I am interested in synthesizing target molecules that have bioactive relevance, sometimes things that have been isolated. I am also interested in pursuing most any novel and practical project that my students come up with.
In addition, I like to conduct educational research on best practices for teaching chemistry.
Robert W. Kopitzke
The broad topic of my research is polymer synthesis and characterization.
At the moment, my projects are in two areas:
- Synthesis and polymerization/copolymerization of partially fluorinated monomers
- Synthesis and polymerization of nanoparticle attached conducting polymers
Myoung E. Lee
Type 2 diabetes affects 28 million Americans and its prevalence is on the rise. As many as 1 in 4 Americans could be affected by 2050 if recent increases continue. Alzheimer’s disease is an age-related, neurodegenerative disease that affects 5 million Americans.
These two diseases share certain metabolic disorders in common and the connection between the two diseases has grown stronger in recent years. Our research group is interested in the studies of small molecules and proteins that have been implicated in both type 2 diabetes and Alzheimer’s disease.
We study the effects of small molecules on protein activity, glycation of proteins, and amyloid formation. We utilize biochemical approaches to understand the molecular mechanism of action of these agents.
The earliest stage of cloud formation, which is called atmospheric nucleation, cannot be observed experimentally with current instrumentation. Computational modeling methods are required in order to investigate the mechanisms behind this process.
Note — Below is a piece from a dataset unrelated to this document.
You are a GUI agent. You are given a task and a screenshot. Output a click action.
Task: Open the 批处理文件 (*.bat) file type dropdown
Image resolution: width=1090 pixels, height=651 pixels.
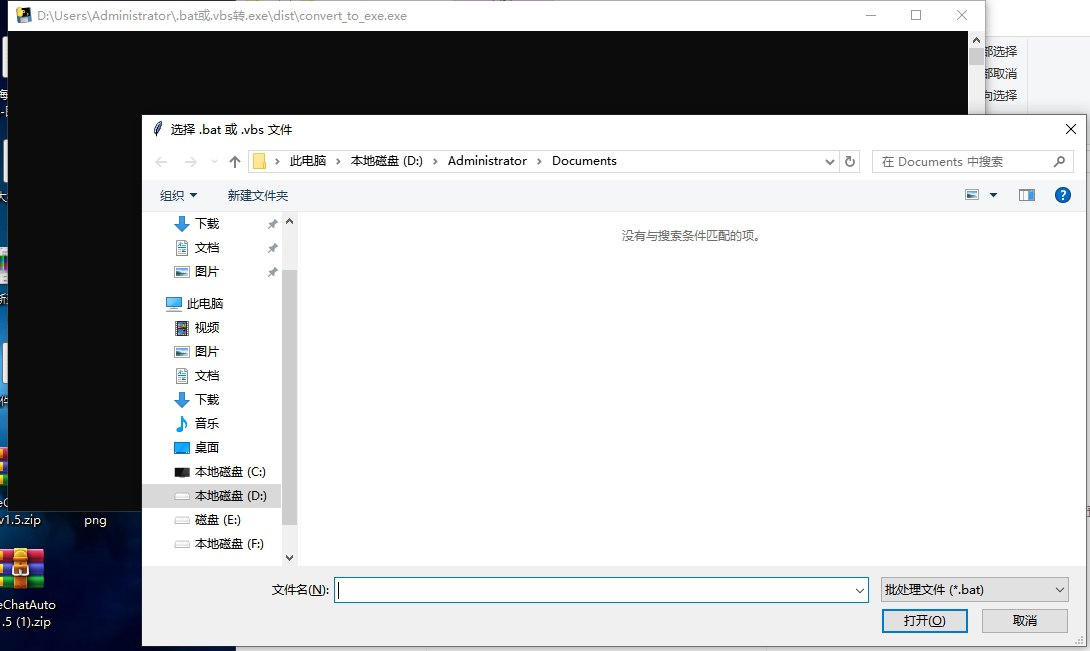point(973,589)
However, simulations of this process can quickly become prohibitively expensive in terms of computer time and memory requirements when many molecules are involved. In order to slow the scaling of computational cost with system size, fragment-based methods have been developed.
These methods have been shown to achieve good accuracy for the calculation of various properties of systems containing molecules believed to be involved in the atmospheric nucleation process.
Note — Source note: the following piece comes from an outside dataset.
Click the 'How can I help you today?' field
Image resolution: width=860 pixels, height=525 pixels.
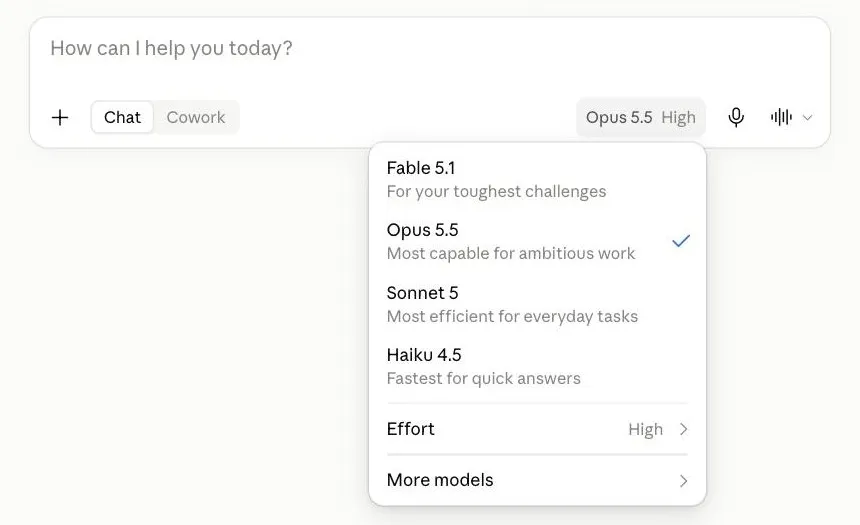click(x=430, y=54)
The goal of my current work is to test the accuracy of some of these methods for modeling proton transfer reactions, which is a chemical reaction that is likely to occur during atmospheric nucleation.
Dr. Mauser’s research interests are in understanding the molecular basis of complex cell polarities in the fruit fly neural stem cell.
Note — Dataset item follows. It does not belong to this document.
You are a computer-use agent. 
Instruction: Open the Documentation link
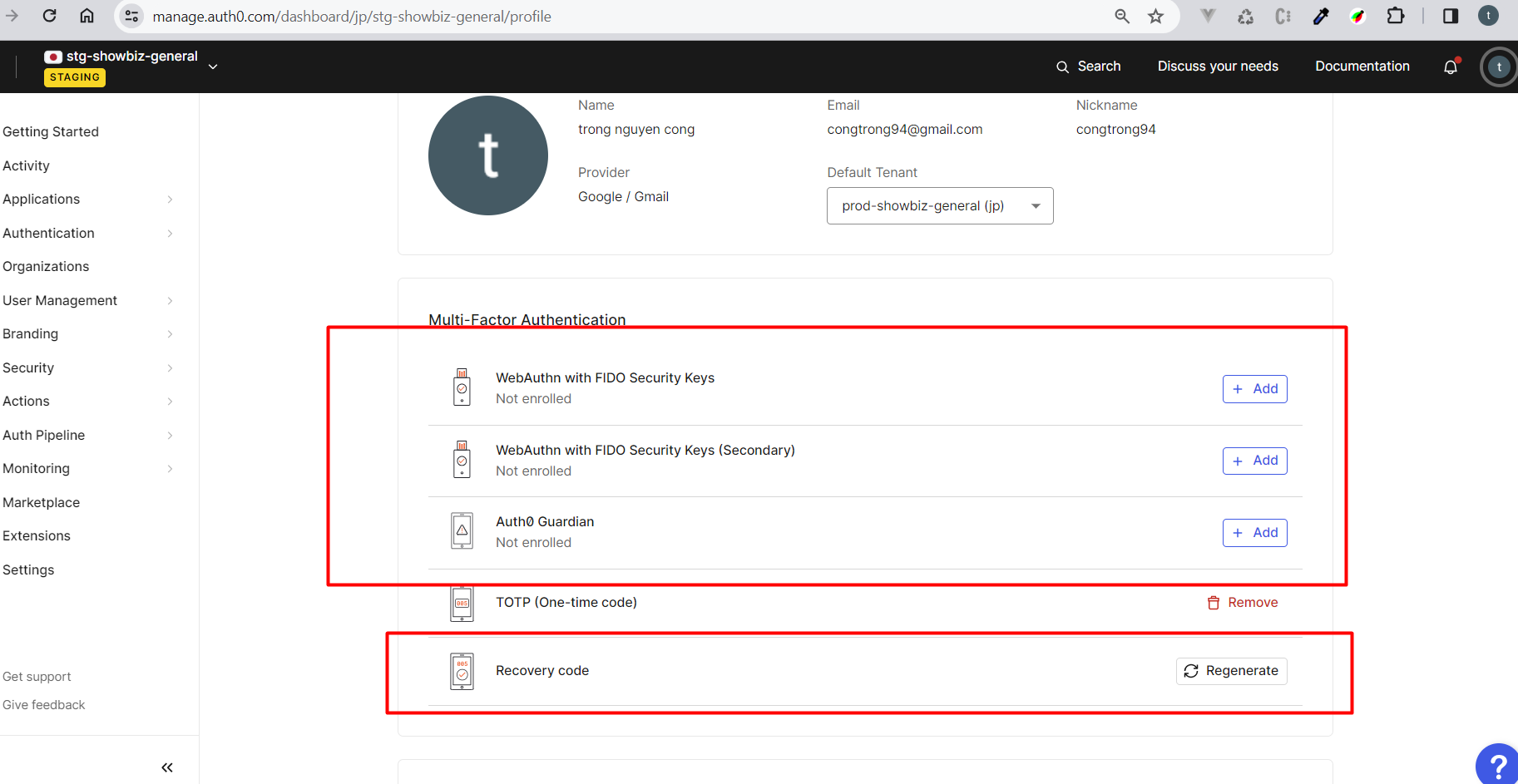tap(1362, 67)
His lab uses a broad range of techniques to better understand the process of cell polarity through these proteins and how misregulation of the system can lead to cancer-like symptoms in mutant animals.
Students interested in cell biology, biochemistry, genetics, or medicine are encouraged to contact Dr. Mauser and learn more about his research program.
Thomas W. Nalli
Tom Nalli’s students work on a broad range of projects that span several sub-branches of organic chemistry.
These include Natural Products Chemistry, Physical Organic Chemistry, and Organic Synthesis.
Current projects include:
- Determination of phenyl radical rate constants using F-19 nuclear magnetic resonance
- Determination of phytosterols in dried morel mushrooms
- Mechanism and regiochemistry of sequential allylic brominations in Wohl-Ziegler reactions
Dr. Ruff’s research explores the conformational changes involved in enzyme mechanisms.
Her group uses techniques from molecular biology and biophysics, including fluorescence spectroscopy and kinetics, to investigate how enzymes work and how they can be targeted by drugs.
She is also interested in developing new experiments for Biochemistry teaching labs.
Students interested in biochemistry, biophysics and medicine are particularly encouraged to contact Dr. Ruff to learn more.
My research interests revolve around identifying geometric preferences in simple inorganic systems and resolving the driving forces that lead to them.
Through both synthetic and computational approaches I am investigating:
- cyclodiphosphazanes and cyclodisilazanes, simple four-membered ring systems of N and P or Si, that present numerous electronic and structural possibilities through their one simple structural motif
- natural products with multiple Lewis basic sites provide interesting scaffolds for transition metal binding by offering multiple binding patterns and conformational possibilities
Dr. Zemke and her research students are interested in synthesizing and characterizing materials, typically nanomaterials, for various applications including solar cells and wastewater treatment.
Additionally, Dr. Zemke and her students do research in chemical education regarding the correlation of student math preparedness to success in general chemistry.